[Available data]

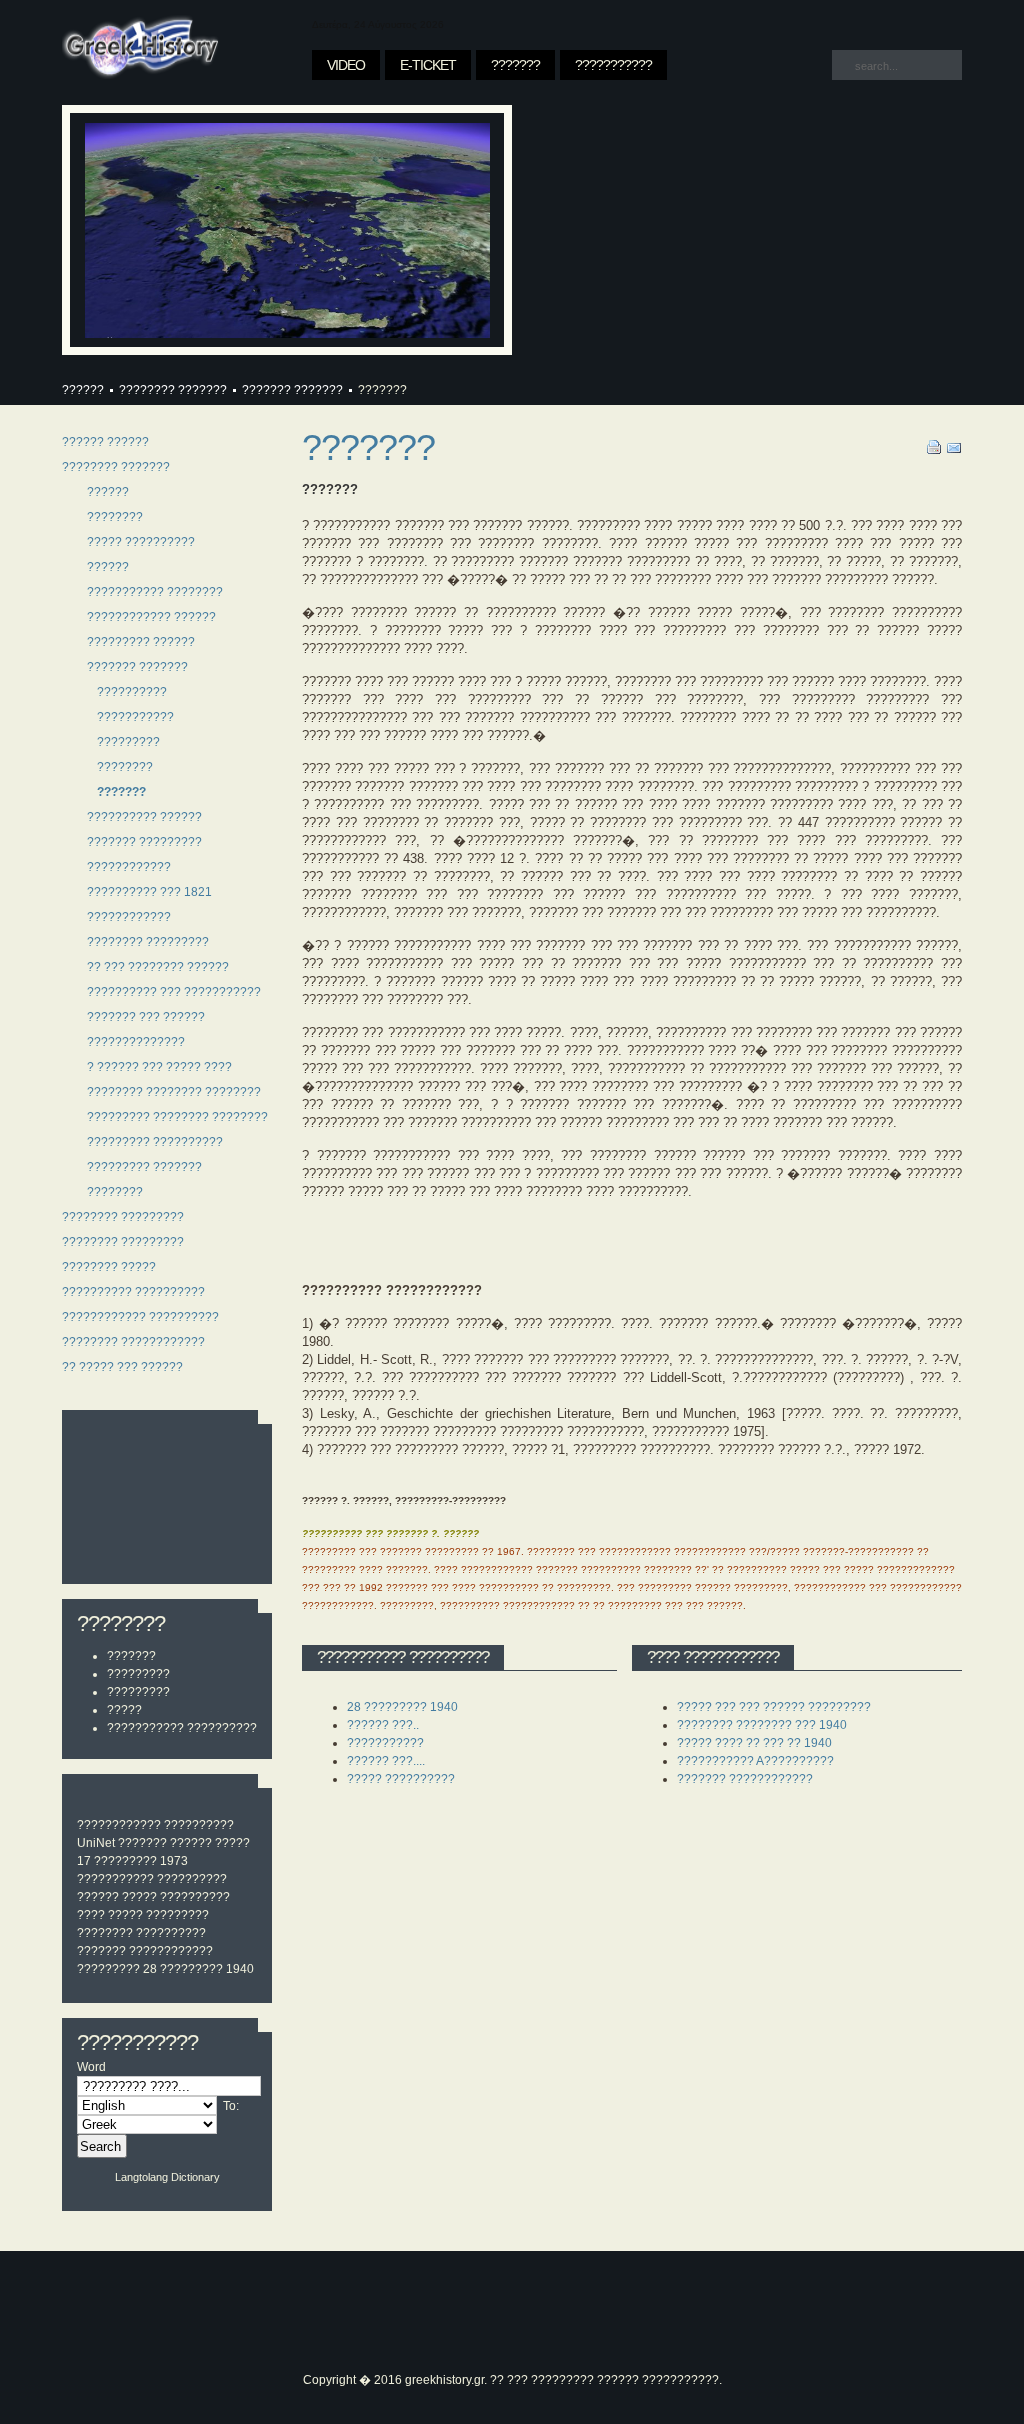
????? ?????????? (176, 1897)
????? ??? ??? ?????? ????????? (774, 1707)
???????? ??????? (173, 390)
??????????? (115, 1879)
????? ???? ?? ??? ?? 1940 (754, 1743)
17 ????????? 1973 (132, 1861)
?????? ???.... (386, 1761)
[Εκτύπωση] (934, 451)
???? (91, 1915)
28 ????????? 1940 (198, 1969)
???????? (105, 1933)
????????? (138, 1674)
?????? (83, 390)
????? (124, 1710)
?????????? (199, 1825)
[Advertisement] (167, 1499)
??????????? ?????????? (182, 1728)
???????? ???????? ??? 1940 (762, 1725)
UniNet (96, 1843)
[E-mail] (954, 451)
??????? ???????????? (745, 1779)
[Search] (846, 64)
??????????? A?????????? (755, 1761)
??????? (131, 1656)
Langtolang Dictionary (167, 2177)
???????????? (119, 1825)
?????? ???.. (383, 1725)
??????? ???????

[/Available data]

> **Task to complete**:
All of the lines above should be printed exactly, minus the pictures.

> **Task response**:
????? ?????????? (176, 1897)
????? ??? ??? ?????? ????????? (774, 1707)
???????? ??????? (173, 390)
??????????? (115, 1879)
????? ???? ?? ??? ?? 1940 (754, 1743)
17 ????????? 1973 (132, 1861)
?????? ???.... (386, 1761)
[Εκτύπωση] (934, 451)
???? (91, 1915)
28 ????????? 1940 (198, 1969)
???????? (105, 1933)
????????? (138, 1674)
?????? (83, 390)
????? (124, 1710)
?????????? (199, 1825)
[Advertisement] (167, 1499)
??????????? ?????????? (182, 1728)
???????? ???????? ??? 1940 (762, 1725)
UniNet (96, 1843)
[E-mail] (954, 451)
??????? ???????????? (745, 1779)
[Search] (846, 64)
??????????? A?????????? (755, 1761)
??????? (131, 1656)
Langtolang Dictionary (167, 2177)
???????????? (119, 1825)
?????? ???.. (383, 1725)
??????? ???????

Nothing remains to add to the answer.